Scoring the Surgeon Scorecard


(The Health Care Blog)

A surgical team in an operating room

Photo by Tyler Olson/Fotolia

by Mark W. Friedberg

October 14, 2015

This commentary is a response to Ashish Jha's Piece on ProPublica published by The Health Care Blog.

I don't disagree at all with the idea that providers should release their own performance data, to the extent that they have it. Free flow of accurate and understandable performance information is inherently good. If the ProPublica Surgeon Scorecard can create pressure for this to happen, fantastic.

But there is no tradeoff between recognizing the serious methodological problems in the Scorecard, improving the Scorecard, and encouraging providers to release their own data. All three can and should be done simultaneously.

Also, for frequenters of this blog, I think it's important to clarify a few key things about the “RAND critique” (which I authored with individuals from many institutions, all of whom deserve credit for devoting considerable unpaid time to the effort).

  1. Nowhere in the critique do we suggest that ProPublica — or anybody else for that matter — abandon efforts to generate and publicize reports that truly reflect provider performance. Far from it. If you look up the authors of our critique, you'll see that all of us have devoted substantial time and effort to furthering the science and practice of performance measurement and transparency in health care.

  2. What the critique does suggest is to make methodological improvements and perform due diligence, based on current best practices in public reporting. Some of our suggested improvements are easy to make. Some are difficult and will require time and effort, but that isn't an excuse for not doing them. We also explain the reasons why these improvements are necessary: they address specific methodological steps that have not been performed in a scientifically credible manner (e.g., validating the brand-new measure that is being reported, checking the accuracy of the source data) and some suboptimal statistical choices (most notably, suppressing hospital random effect estimates in the reported “adjusted complication rates” — see our critique for the multiple reasons why this is problematic). We recommend calculating the reliability and risk of random misclassification (i.e., measurement error) in the report, and disclosing these to report users. This is a key component of transparency about the limitations of any report. To be clear though: all of the recommendations in the critique are doable, and they have been done for previous performance reports (which we cite in the critique). The only truly insurmountable barrier would be to find that the underlying Medicare claims data are so jumbled up that individual surgeons are wrongly assigned to surgeries at a very high rate. As disheartening as this would be, I think we can all agree that without reasonably accurate attribution of cases to providers, a public report cannot be useful to patients or providers, no matter how rigorous the statistical methods. And there is good reason to validate surgeon-surgery assignments carefully, given troubling prior findings about operating surgeon NPI inconsistency between Part A and Part B claims (see Dowd et al, which we cite in the critique).

  3. I for one do not doubt that ProPublica's goals in creating the Surgeon Scorecard are good, and I share them. As strange as I find ProPublica's promotional video and some other aspects of tone in ProPublica's response to our critique, I chalk this up to “Journalists are from Venus / Researchers are from Mars” — a difference in professional culture. So the problem is not the aim of the effort. The problem is the execution.

  4. This is the toughest thing to communicate clearly, and I recommend reading our critique for more detail: It is entirely possible for a performance report with poor or unknown validity and reliability (which together determine the degree to which reported data are true predictors of the care a patient will receive from a given provider) to cause harm to patients and providers, both in the short and long term. For the reasons detailed in our critique, we come to a pretty strong conclusion on this regarding the Scorecard: potential users should not consider it valid or reliable in its current form. Future versions can and should be better. To be clear though, our conclusion isn't about P values or confidence intervals (except insofar as the confidence intervals tell us something about measurement reliability). It's about the hard reality that the validity (i.e., truth) of a performance report is only as strong as its weakest methodological link. We highlight the weakest ones in the critique. We aren't asking readers to just take our word for it; we make logical arguments. And if anything isn't clear, my coauthors and I are happy to explain the more esoteric, but very important, methodological points.

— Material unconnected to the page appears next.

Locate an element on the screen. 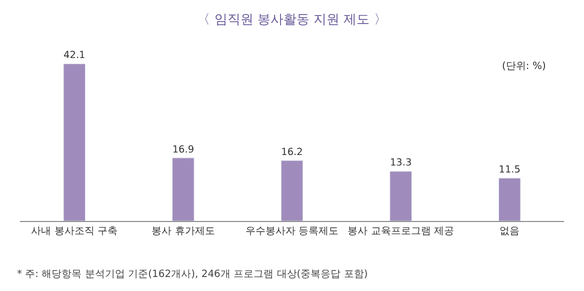  data-label: 11.5 is located at coordinates (509, 170).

If others read our critique and still want to use the Scorecard to help choose a surgeon, they should by all means do so, hopefully with our caveats in mind. But I would give them this advice: Ask your prospective surgeons for their rates of short and long-term mortality, morbidity (including the most common and severe complications), and operative success. Ask them how they know these rates. How do they track them, if at all? Ask these questions, and use any other information at your disposal, with equal vigor, for surgeons with the lowest and highest “adjusted complication rates” on the ProPublica Surgeon Scorecard.

Mark Friedberg is a senior natural scientist at the nonprofit, nonpartisan RAND Corporation.

This commentary originally appeared on The Health Care Blog on October 13, 2015. Commentary gives RAND researchers a platform to convey insights based on their professional expertise and often on their peer-reviewed research and analysis.